Bonding - Link Aggregation
Linux bonding provides a method for aggregating multiple network interfaces (slaves) into a single logical bonded interface (bond). Cumulus Linux supports two bonding modes:
- IEEE 802.3ad link aggregation mode, which allows one or more links to be aggregated together to form a link aggregation group (LAG), so that a media access control (MAC) client can treat the link aggregation group as if it were a single link. IEEE 802.3ad link aggregation is the default mode.
- Balance-xor mode, where the bonding of slave interfaces are static and all slave interfaces are active for load balancing and fault tolerance purposes. This is useful for MLAG deployments.
The benefits of link aggregation include:
- Linear scaling of bandwidth as links are added to LAG
- Load balancing
- Failover protection
Cumulus Linux uses version 1 of the LAG control protocol (LACP).
To temporarily bring up a bond even when there is no LACP partner, use LACP Bypass.
Hash Distribution
Egress traffic through a bond is distributed to a slave based on a packet hash calculation, providing load balancing over the slaves; many conversation flows are distributed over all available slaves to load balance the total traffic. Traffic for a single conversation flow always hashes to the same slave.
The hash calculation uses packet header data to choose to which slave to transmit the packet:
- For IP traffic, IP header source and destination fields are used in the calculation.
- For IP + TCP/UDP traffic, source and destination ports are included in the hash calculation.
In a failover event, the hash calculation is adjusted to steer traffic over available slaves.
LAG Custom Hashing
LAG custom hashing is supported on Mellanox switches.
In Cumulus Linux 3.7.11 and later, you can configure which fields are used in the LAG hash calculation. For example, if you do not want to use source or destination port numbers in the hash calculation, you can disable the source port and destination port fields.

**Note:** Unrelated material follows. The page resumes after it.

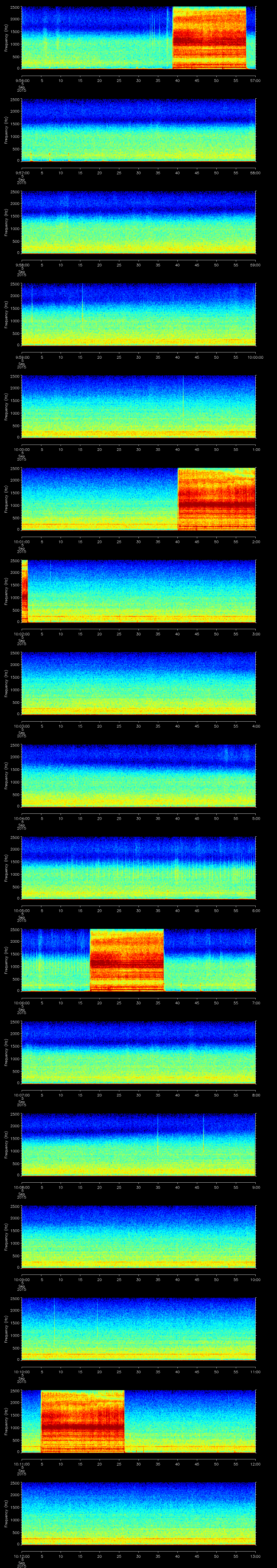Click the red loud segment in the 10:11 spectrogram
The height and width of the screenshot is (1568, 277).
pyautogui.click(x=82, y=1421)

You can configure the following fields:
- Source MAC
- Destination
- Source IP
- Destination IP
- Ether type
- VLAN ID
- Source port
- Destination port
- Layer 3 protocol
To configure custom hash, edit the /usr/lib/python2.7/dist-packages/cumulus/__chip_config/mlx/datapath.conf
file:
To enable custom hashing, uncomment the
lag_hash_config.enable = true
line.To enable a field, set the field to
true
. To disable a field, set the field tofalse
.Restart the
switchd
service:cumulus@switch:~$ sudo systemctl restart switchd.service
Restarting the
switchd
service causes all network ports to reset, interrupting network services, in addition to resetting the switch hardware configuration.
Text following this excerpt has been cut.